The U.S. Centers for Disease Control and Prevention estimates that 1.1 million people in the United States are at risk of acquiring HIV infection, yet only about 100,000 used PrEP in 2017. Clinicians’ concerns about potential changes in sexual behavior among users may be one reason for the slow uptake of PrEP. Although PrEP protects people from acquiring HIV, users might have more partners or more condomless sex, thereby increasing their risk of non-HIV sexually transmitted infections. This anticipated pattern of behavior—greater risk taking in response to an increased sense of protection—is in keeping with a theory called risk compensation. Although many PrEP users don’t change their condom use, providers’ anticipation of behavior change can make them reluctant to prescribe PrEP.
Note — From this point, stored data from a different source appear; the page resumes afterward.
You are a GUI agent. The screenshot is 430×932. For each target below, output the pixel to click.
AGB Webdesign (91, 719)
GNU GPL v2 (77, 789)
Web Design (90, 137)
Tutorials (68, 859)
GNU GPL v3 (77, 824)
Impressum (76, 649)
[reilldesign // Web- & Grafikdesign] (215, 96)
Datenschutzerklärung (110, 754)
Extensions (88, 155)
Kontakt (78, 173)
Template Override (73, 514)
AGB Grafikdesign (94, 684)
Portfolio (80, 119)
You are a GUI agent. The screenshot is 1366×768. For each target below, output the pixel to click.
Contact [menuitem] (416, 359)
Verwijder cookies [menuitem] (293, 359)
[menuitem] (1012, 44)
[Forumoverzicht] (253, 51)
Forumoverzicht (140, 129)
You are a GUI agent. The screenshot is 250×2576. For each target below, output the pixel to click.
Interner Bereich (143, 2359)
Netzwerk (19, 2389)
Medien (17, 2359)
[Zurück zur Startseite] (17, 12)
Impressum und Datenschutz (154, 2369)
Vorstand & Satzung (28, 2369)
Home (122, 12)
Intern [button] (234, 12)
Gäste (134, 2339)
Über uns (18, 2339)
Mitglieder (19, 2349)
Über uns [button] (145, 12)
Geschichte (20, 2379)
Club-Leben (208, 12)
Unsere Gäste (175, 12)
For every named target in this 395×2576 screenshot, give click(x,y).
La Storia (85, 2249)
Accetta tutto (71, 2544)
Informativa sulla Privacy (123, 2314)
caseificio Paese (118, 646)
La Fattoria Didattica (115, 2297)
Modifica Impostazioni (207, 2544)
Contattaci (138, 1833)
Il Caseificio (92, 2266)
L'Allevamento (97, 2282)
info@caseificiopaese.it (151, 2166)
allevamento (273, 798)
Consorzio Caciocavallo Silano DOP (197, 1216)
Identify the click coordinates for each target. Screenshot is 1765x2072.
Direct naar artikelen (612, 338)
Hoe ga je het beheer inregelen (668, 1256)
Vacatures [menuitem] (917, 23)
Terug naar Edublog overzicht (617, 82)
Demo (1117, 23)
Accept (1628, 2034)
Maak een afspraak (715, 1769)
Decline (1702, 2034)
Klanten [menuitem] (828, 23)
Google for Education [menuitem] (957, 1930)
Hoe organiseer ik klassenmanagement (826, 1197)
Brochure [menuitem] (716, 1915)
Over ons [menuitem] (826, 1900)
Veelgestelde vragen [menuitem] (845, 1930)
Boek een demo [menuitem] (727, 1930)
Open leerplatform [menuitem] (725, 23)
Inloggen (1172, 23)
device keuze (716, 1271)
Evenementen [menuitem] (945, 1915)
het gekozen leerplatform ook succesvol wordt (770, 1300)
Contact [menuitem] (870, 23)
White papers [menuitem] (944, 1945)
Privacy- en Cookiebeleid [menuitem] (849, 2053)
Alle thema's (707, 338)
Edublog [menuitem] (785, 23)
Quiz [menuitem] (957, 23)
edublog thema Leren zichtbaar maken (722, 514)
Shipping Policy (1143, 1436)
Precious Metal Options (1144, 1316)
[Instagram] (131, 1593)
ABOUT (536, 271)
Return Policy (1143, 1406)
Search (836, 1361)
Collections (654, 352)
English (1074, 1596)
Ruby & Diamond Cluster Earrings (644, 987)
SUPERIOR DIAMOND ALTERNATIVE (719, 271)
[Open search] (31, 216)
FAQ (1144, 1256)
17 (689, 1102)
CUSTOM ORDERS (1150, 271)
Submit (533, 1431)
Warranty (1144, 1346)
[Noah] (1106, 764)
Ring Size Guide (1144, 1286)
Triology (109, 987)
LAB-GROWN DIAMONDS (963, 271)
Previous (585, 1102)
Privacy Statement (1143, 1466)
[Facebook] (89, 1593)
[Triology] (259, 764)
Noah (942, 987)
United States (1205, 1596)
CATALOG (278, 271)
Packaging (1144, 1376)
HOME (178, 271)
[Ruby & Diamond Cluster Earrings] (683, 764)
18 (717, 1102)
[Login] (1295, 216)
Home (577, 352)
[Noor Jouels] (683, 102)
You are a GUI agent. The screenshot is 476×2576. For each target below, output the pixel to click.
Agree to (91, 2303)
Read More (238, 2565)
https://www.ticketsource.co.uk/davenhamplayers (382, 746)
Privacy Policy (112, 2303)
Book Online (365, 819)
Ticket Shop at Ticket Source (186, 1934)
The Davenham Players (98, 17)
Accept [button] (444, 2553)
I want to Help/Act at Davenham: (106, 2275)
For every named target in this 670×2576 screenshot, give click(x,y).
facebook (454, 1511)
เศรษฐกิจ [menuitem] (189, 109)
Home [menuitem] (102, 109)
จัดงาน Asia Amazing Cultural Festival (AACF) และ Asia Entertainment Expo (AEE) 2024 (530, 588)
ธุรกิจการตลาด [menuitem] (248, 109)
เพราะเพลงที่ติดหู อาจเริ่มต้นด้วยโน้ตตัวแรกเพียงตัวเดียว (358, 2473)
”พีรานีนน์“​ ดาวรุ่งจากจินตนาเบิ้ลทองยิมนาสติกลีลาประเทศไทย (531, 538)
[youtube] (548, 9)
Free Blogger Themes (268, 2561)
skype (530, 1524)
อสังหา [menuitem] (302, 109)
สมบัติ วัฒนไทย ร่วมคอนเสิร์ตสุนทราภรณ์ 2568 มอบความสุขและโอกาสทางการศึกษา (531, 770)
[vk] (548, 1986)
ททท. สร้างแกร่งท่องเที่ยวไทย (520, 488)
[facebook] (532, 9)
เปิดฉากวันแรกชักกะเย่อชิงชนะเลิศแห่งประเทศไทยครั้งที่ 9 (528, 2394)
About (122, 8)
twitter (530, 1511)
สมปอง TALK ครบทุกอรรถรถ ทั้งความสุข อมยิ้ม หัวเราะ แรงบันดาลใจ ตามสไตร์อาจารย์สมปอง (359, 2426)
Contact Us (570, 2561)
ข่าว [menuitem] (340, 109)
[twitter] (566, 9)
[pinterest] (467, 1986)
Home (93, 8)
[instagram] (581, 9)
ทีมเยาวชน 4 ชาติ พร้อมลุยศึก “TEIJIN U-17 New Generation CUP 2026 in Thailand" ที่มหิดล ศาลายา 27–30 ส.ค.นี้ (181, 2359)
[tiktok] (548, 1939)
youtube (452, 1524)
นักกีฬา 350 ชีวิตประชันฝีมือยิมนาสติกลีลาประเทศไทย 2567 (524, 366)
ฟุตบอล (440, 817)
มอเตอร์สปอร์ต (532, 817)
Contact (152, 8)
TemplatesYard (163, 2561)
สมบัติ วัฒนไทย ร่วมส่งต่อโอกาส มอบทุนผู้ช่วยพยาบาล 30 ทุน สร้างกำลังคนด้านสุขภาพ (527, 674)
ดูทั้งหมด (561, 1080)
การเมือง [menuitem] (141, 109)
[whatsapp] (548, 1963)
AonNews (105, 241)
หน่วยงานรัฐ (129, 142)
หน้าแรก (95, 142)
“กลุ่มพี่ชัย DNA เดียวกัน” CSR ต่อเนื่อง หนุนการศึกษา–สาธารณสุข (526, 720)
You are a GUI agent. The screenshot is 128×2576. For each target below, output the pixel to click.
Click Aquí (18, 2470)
“PrEP does not protect against non-HIV sexually transmitted infections, but concerns about risk compensation do not justify withholding PrEP,” said lead author Julia Marcus, Assistant Professor of Population Medicine at the Harvard Pilgrim Health Care Institute and Harvard Medical School. “According to the World Health Organization, sexual health is not only the absence of disease, but a holistic state of physical, emotional, mental, and social well-being in relation to sexuality. By enabling condomless sex with less fear of HIV transmission, PrEP has the potential to facilitate the intimacy and pleasure that can enhance sexual well-being for many people.”
As the authors note, however, previous studies have suggested that clinicians may discount the importance of the psychological aspects of sexual health.
The authors propose three initiatives that could promote more patient-centered and equitable dissemination of PrEP. First, clinical guidelines and training curricula could explicitly endorse offering PrEP to patients regardless of intended condom use. Second, clinicians could engage patients in ways that help them make informed decisions about options for HIV prevention—including PrEP and condoms—that are in keeping with their values and desires. Finally, clinical training curricula could include strategies for minimizing the influence of personal attitudes regarding sexuality on clinical decision making.